Kore Global provides long-term gender equality advisory support to Grand Challenges Canada (GCC). As part of this ongoing support, and in line with GCC’s commitments to gender equality, Kore Global facilitated a participatory training for staff on the topic of developing gender equality strategies. The focus was on how best to support GCC investees, innovators in the health and humanitarian sectors, to adopt a gender and inclusion lens across all aspects of their work. GCC requires innovators to develop a gender strategy when their innovation is approved for further funding and scaled up, in order to identify and track key gender commitments at both programmatic and organizational levels, with the overall aim of contributing to the achievement of gender equality. Kore Global acts as an advisor to innovators on their gender strategies, providing tailor-made support and advice that is right-sized to the innovation. 

A gender strategy outlines an organization’s overall approach to gender equality and inclusion and provides a framework to define and implement measurable and trackable goals and actions. It also formally articulates an organization’s commitment to achieving gender equality outcomes and builds in accountabilities by assigning responsibilities to people within the organization. The process of designing a gender strategy can be catalytic for an organization, giving individuals the opportunity to think about and discuss gender and inclusion and beginning a process of integrating gender equality into the organizational culture. 

Through this support to over 30 GCC-funded innovators, Kore Global has learned a lot about what works best for gender strategy development. Broadly, we recommend that a gender strategy is based on five key building blocks which are: Vision Statement; Methodology; Gender Analysis Findings; Gender Equality Priorities; and Implementation and Monitoring & Evaluation Plan.

Here are some top tips on designing gender strategies based on Kore Global’s experience with GCC-funded innovators:

  • The gender strategy should be right-sized to the organization.
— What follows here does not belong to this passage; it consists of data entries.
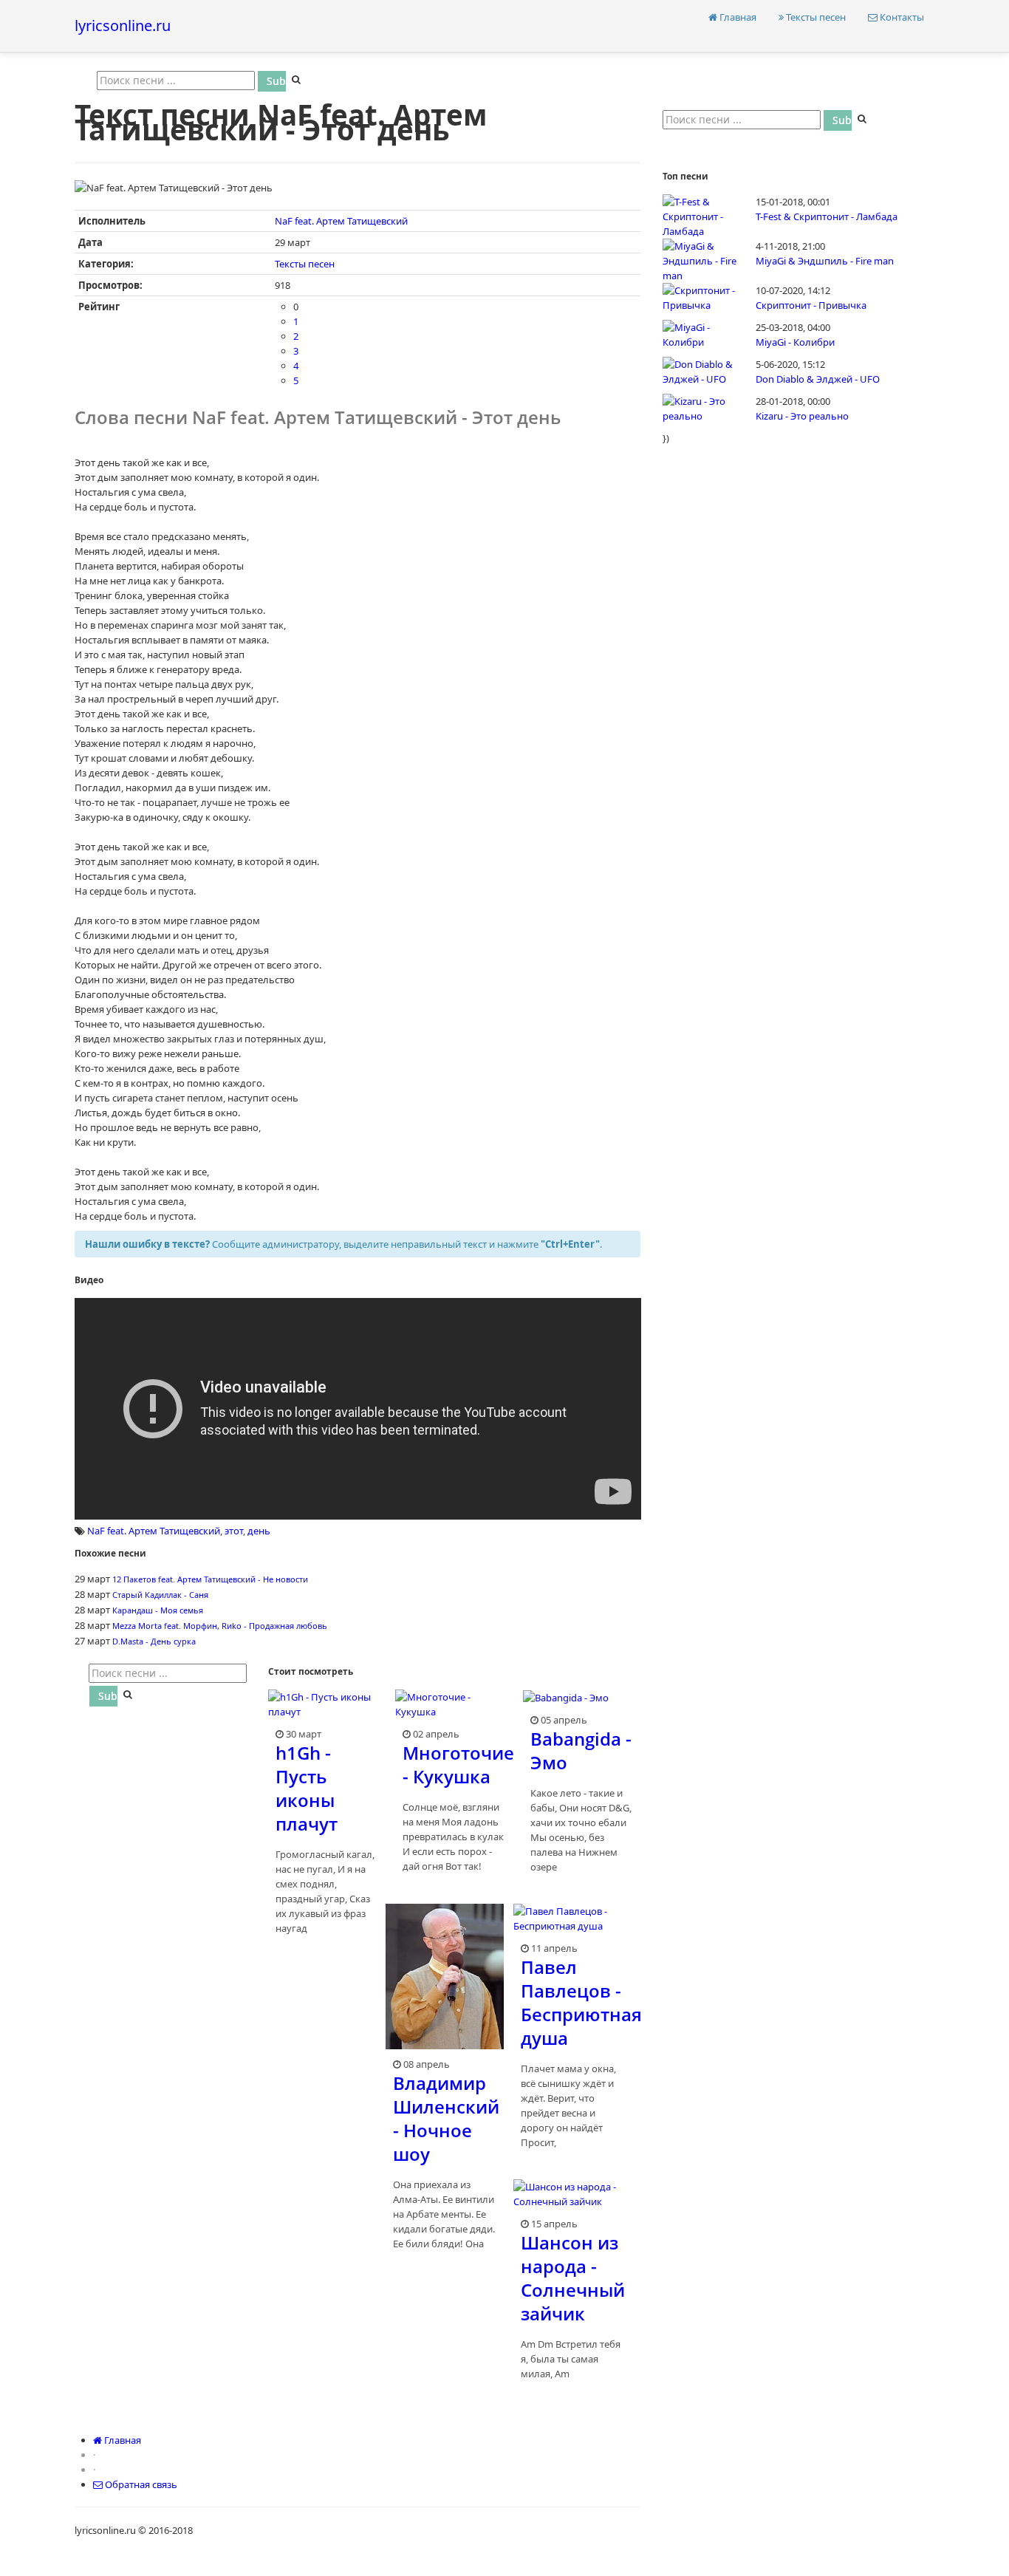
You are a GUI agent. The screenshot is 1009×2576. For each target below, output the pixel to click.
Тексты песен (815, 17)
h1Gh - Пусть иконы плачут (307, 1788)
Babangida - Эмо (581, 1750)
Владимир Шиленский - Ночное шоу (446, 2118)
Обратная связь (140, 2484)
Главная (736, 17)
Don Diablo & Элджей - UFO (818, 379)
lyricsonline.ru (123, 25)
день (258, 1530)
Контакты (901, 17)
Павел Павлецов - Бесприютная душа (581, 2002)
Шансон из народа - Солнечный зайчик (573, 2278)
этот (234, 1530)
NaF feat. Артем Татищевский (341, 221)
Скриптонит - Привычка (811, 305)
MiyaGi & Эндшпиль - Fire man (825, 260)
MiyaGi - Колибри (795, 342)
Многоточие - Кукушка (458, 1764)
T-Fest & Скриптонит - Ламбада (826, 216)
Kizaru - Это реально (802, 416)
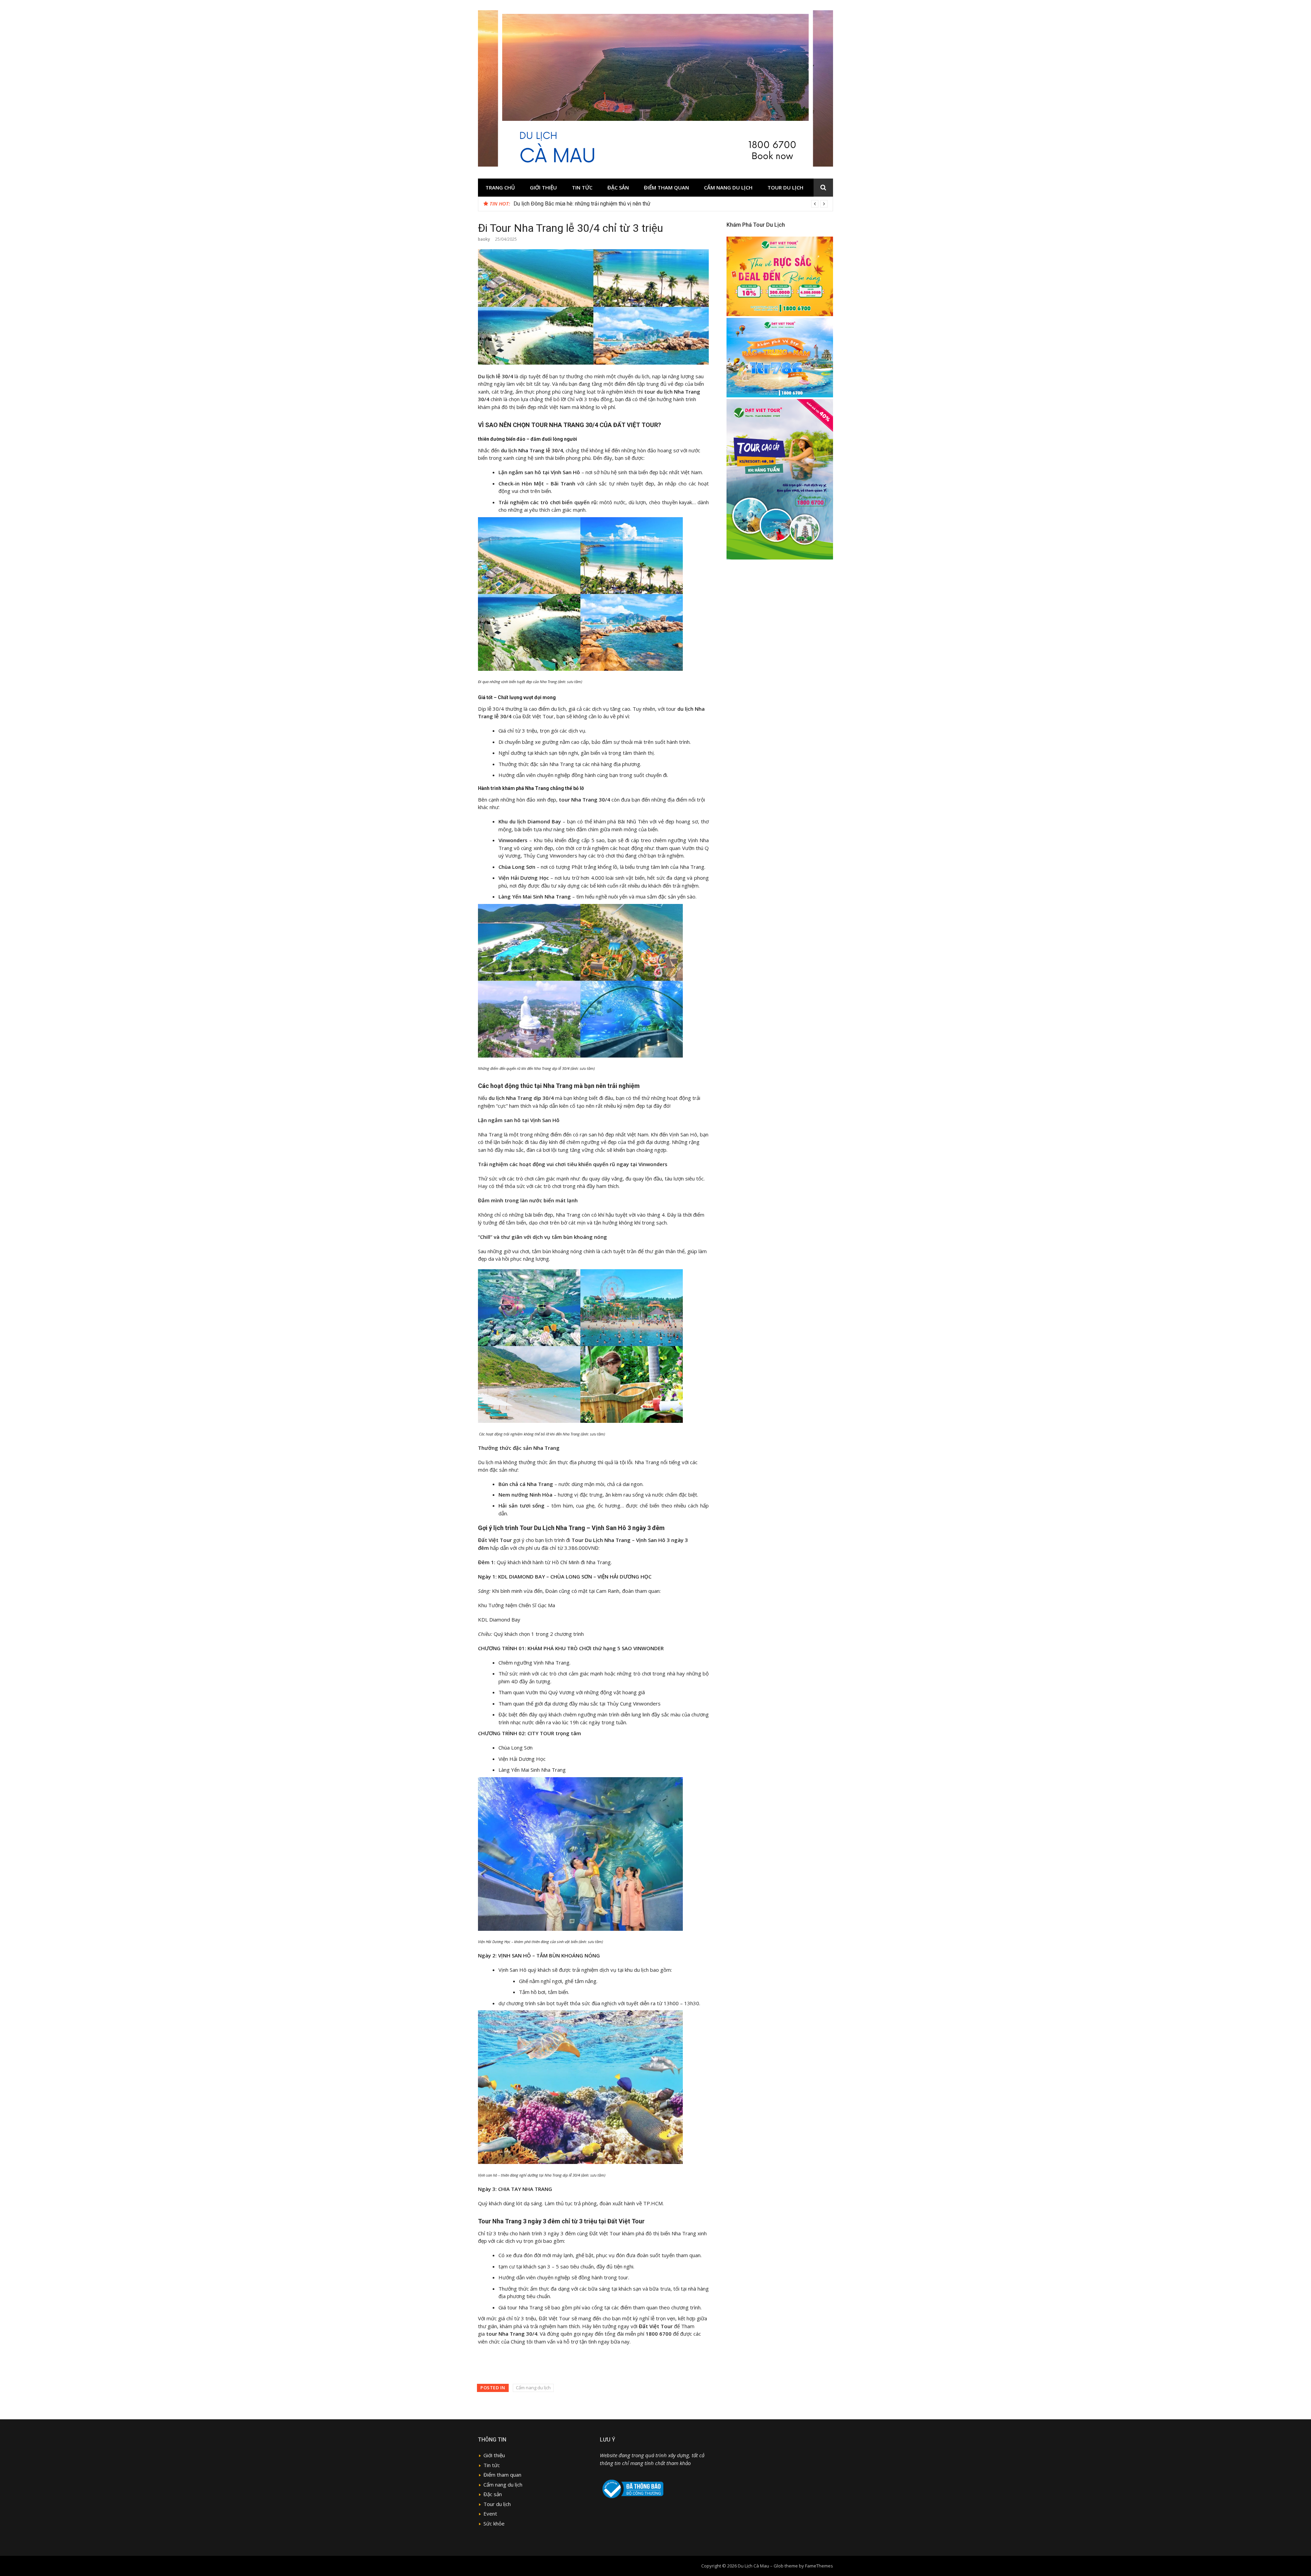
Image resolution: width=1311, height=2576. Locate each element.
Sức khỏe (494, 2523)
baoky (484, 239)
Different organizations are at different stages of their gender equality journeys and the strategy should provide the organization with clear, realistic goals. It is not always necessary to add new initiatives to what an organization is already doing; bringing a gender lens to existing activities can be a starting point. 

  • The methodology for the gender strategy should be based on organizational capacity. The methodology can range from a simple, lighter-touch approach where for instance a gender focal point takes the responsibility for designing the strategy and presenting it to the organization. A more participatory and higher-touch approach could involve staff surveys, community consultations and focus groups, as well as desk research on key gender issues. This approach is more transformative but can also be time-consuming and requires resources that not all organizations have.

  • A gender analysis is at the heart of a gender strategy, as it identifies the specific barriers, challenges and opportunities faced by individuals with different gender identities in a particular context. The analysis should be relevant to the intervention the organization is implementing but also consider the wider socioeconomic and political context. An intersectional analysis will consider multiple, overlapping and intersecting identities for a more nuanced understanding of exclusion and marginalization. 

  • The strategy must have an implementation and monitoring and evaluation plan with clear, measurable and time-bound actions that give the organization something to aim for within a particular program or funding cycle. This helps avoid the risk of gender priorities being postponed or forgotten. 

  • Accountabilities must be in place including how and when the strategy will be reviewed and reported on and who is accountable for its implementation in senior management. This ensures that gender and inclusion work is prioritized within the organization. 

  • The organization must have the adequate capacity and resources to achieve its gender equality priorities. This is why it’s so important to make sure the strategy is realistic and right-sized. The organization can then identify any resource gaps that can be filled either internally or externally.